After the movies, I decided to take a different route going home. I dropped by the grocery store and walked a few blocks to get home.

I don’t have work for 5 straight days so I started getting bored. It’s not like I don’t have anything to do. There are a lot of things I could do like cleaning up our patio, repotting the plants, working on scholarship essays etc. Yet somehow, the motivation eludes me. I figured I would start working on my zine project (that’s been in the works since 2018)

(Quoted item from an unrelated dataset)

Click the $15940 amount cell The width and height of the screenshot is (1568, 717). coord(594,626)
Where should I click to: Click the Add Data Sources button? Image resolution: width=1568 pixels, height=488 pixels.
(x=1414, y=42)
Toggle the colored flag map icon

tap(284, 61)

I looked for some of my daily planners from 2015-2016 so I could reference it for my zine and while reading some day-to-day details, I suddenly cringed. I cringed at the things I did, like surprising someone on their birthday or buying them a gift. Anyway, one of the things I wrote on my planner was “had dinner with so and so and Justin.” On another day I wrote, “took a cab going home with so and so and Justin.” But for the life of me, I could not remember who Justin was. Who the hell was Justin? From context clues, I seemed to work with Justin back in 2015. The thing is, retail is a fast world where people come and go but the days stay the same. And possibly at the time, I was so focused on one person that everything else was just background noise.

But I’m so disturbed by the fact that I cannot recall the face of someone named Justin. That I had memories with this person, having meals together and taking cab rides home and yet they had disappeared from my consciousness.

I guess, I was someone who could be that kind of person for others too. Now I try to remember the people I met during seasonal jobs and their names now elude me. Even their faces start to fade from my memories. It’s amazing how many memories we make each day but they fade out of our memories even when we want to keep them.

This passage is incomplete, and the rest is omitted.